# [Problems to work on]
1. In the office action excerpt:
(a) What is resolved in step 3?
(b) Which regulation sets out the applicant's obligation to point out the inventor and effective filing dates?
(c) Which claims are rejected under 35 U.S.C. 103?
2. Can you extract the office action excerpt from "2. Ascertaining the" to "the later invention."?

# [Quoted text]
● ● ● ●
2. Ascertaining the differences between the prior art and the claims at issue.
3. Resolving the level of ordinary skill in the pertinent art.
4. Considering objective evidence present in the application indicating obviousness or nonobviousness.
This application currently names joint inventors. In considering patentability of the claims the examiner presumes that the subject matter of the various claims was commonly owned as of the effective filing date of the claimed invention(s) absent any evidence to the contrary. Applicant is advised of the obligation under 37 CFR 1.56 to point out the inventor and effective filing dates of each claim that was not commonly owned as of the effective filing date of the later invention in order for the examiner to consider the applicability of 35 U.S.C. 102(b)(2)(C) for any potential 35 U.S.C. 102(a)(2) prior art against the later invention.
Claim(s) 1 and 3-10 is/are rejected under 35 U.S.C. 103 as being unpatentable over US 2019/0148615 A1, BAEK et al. (hereinafter “Baek”) in view of US 9082930 B1, Wacker et al. (hereinafter “Wacker”) and US 2023/0309406 A1, Lee et al. (hereinafter “Lee”).
● ● ● ●
# [Dataset rows]
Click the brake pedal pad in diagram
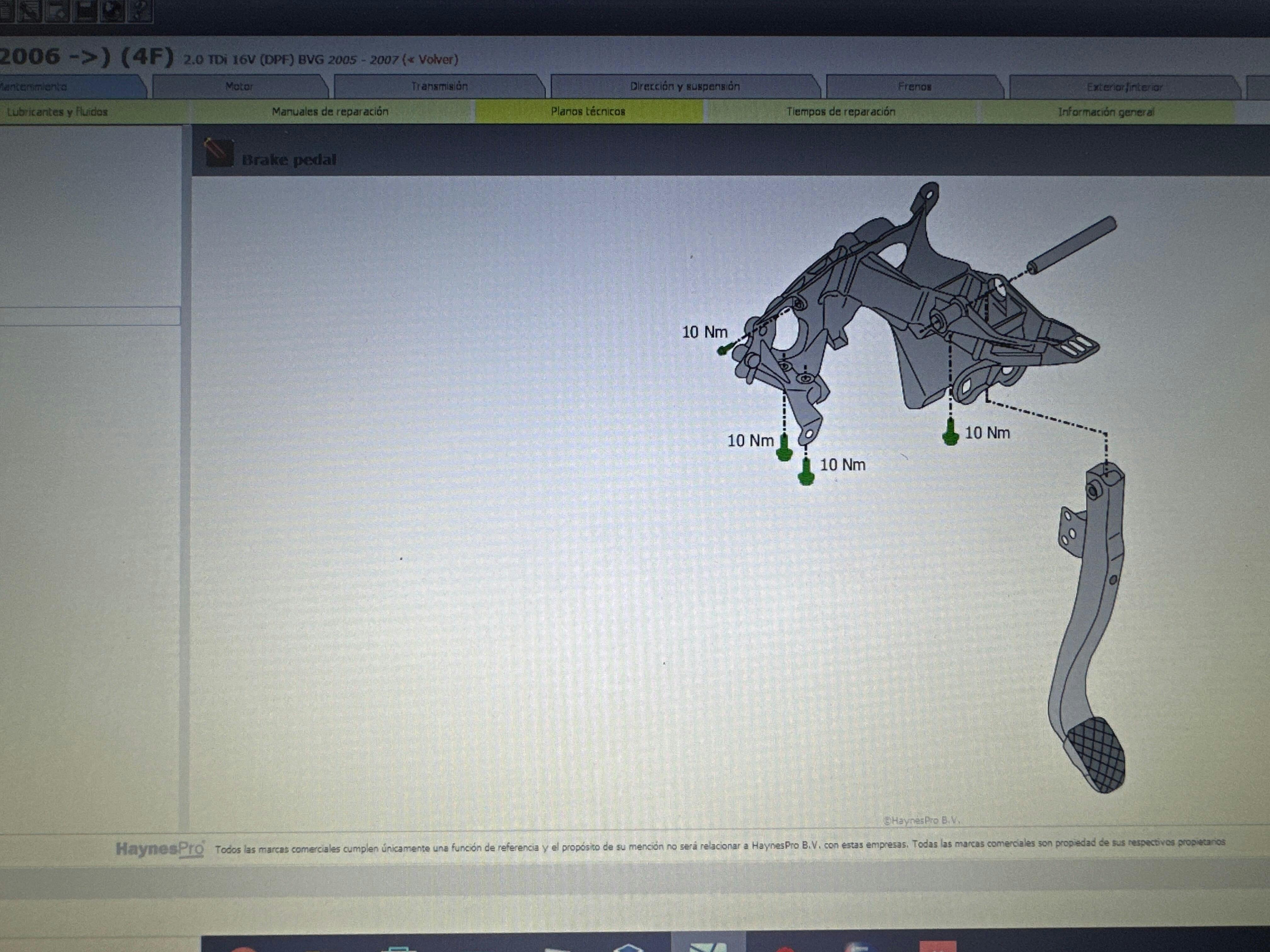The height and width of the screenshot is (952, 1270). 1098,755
● ● ● ●
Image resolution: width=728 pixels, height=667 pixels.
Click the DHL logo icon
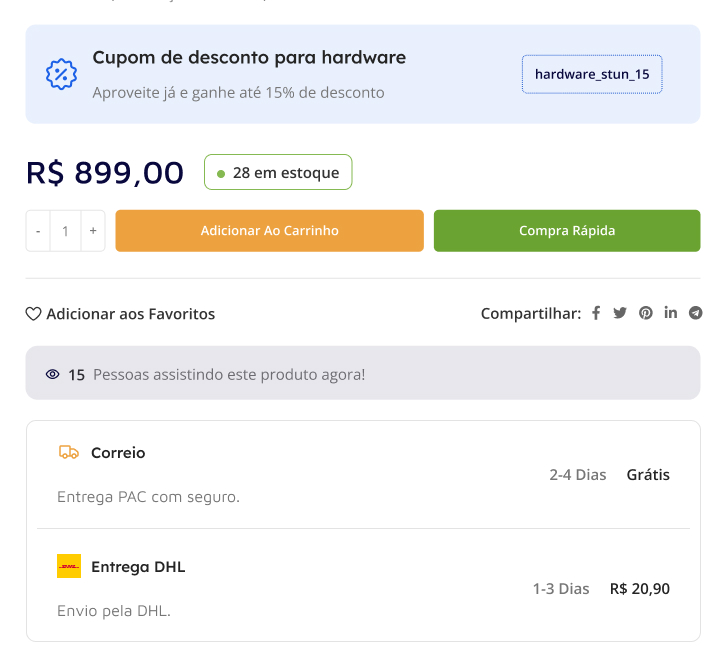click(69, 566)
● ● ● ●
# [Answers to each task]
1.
(a) The level of ordinary skill in the pertinent art.
(b) 37 CFR 1.56.
(c) Claims 1 and 3-10.

2.
2. Ascertaining the differences between the prior art and the claims at issue.
3. Resolving the level of ordinary skill in the pertinent art.
4. Considering objective evidence present in the application indicating obviousness or nonobviousness.
This application currently names joint inventors. In considering patentability of the claims the examiner presumes that the subject matter of the various claims was commonly owned as of the effective filing date of the claimed invention(s) absent any evidence to the contrary. Applicant is advised of the obligation under 37 CFR 1.56 to point out the inventor and effective filing dates of each claim that was not commonly owned as of the effective filing date of the later invention in order for the examiner to consider the applicability of 35 U.S.C. 102(b)(2)(C) for any potential 35 U.S.C. 102(a)(2) prior art against the later invention.